Hollywood used to be for everybody.  Not so in recent years.  Around the time we slid into the new millennium, real estate agents and developers started paying a lot of attention to the area.  It used to be a place where people without a lot of money, musicians, artists, immigrants, students, could find a cheap apartment.  But for the past ten years or so rents have been rising steadily.  And the new units that have been built are geared towards people with money. There was a break in the cycle when the stock market crashed, but now it’s picking up again.

In short, the powers that be want to turn Hollywood into a gentrified enclave like Santa Monica.  The City Council and the Hollywood Chamber of Commerce are trying to transform the area into an upscale haven for club-hopping hipsters.    Anyone who makes less than fifty thousand a year is no longer welcome.

The LA Weekly recently ran an article on this trend.  I do feel the title, “Hollywood’s Urban Cleansing”, is too extreme, but the story does a good job of laying out what the politicians and the developers are doing to the area.  The link is below.

http://www.laweekly.com/2013-01-03/news/hollywood-latino-population-drop-12878-diaspora-gentrification/

Millennium Hollywood Project

One of the things that motivated me to start this blog is the proposed Millennium Hollywood Project.  As a resident of Hollywood, I’m really concerned about this for a number of reasons.  While I support responsible, sustainable development, neither one of those adjectives can be applied to the project in its current form.  My main gripe is that two huge, high-rise towers will be erected next to the Capitol Records building.  My objections are based in part on aesthetics, since if the project is built these towers would completely overwhelm this Hollywood icon.  But the biggest problem with this project is that it will make traffic much worse.
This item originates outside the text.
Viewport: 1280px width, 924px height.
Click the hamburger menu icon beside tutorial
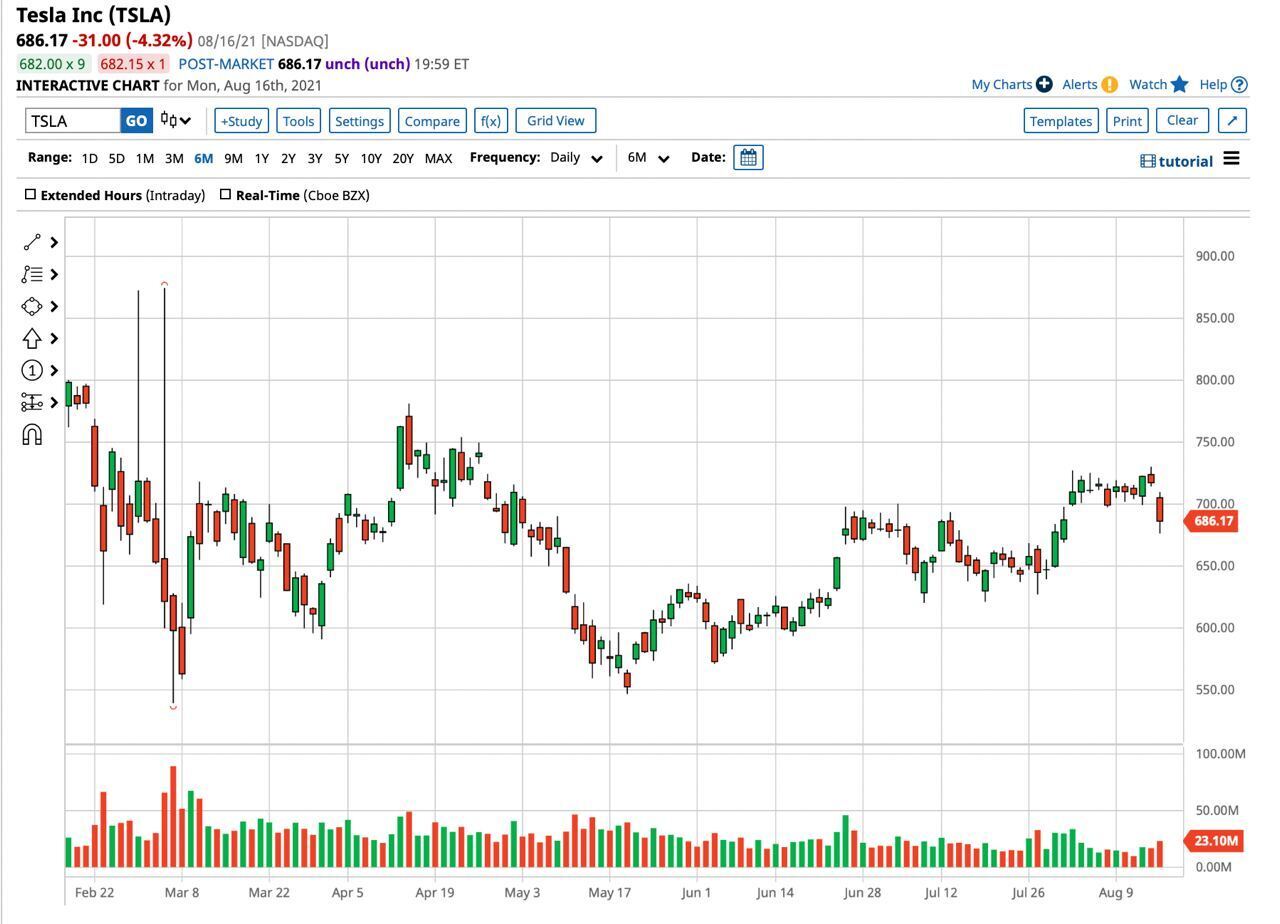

The City of LA has been pursuing a policy of building high-density residential projects near transit centers.  In theory this sounds like good planning, and I used to support the idea.  But there have been a number of large residential projects built in Hollywood over the past several years, most of them less than a block away from subway stations, and traffic has only gotten worse.  The concept of having people live next to a subway so they won’t need to use their car sounds good, but the reality is that most Angelenos still take their cars most of the time.  The Millennium Hollywood Project will only make traffic worse, and the proposed mitigations are not sufficient.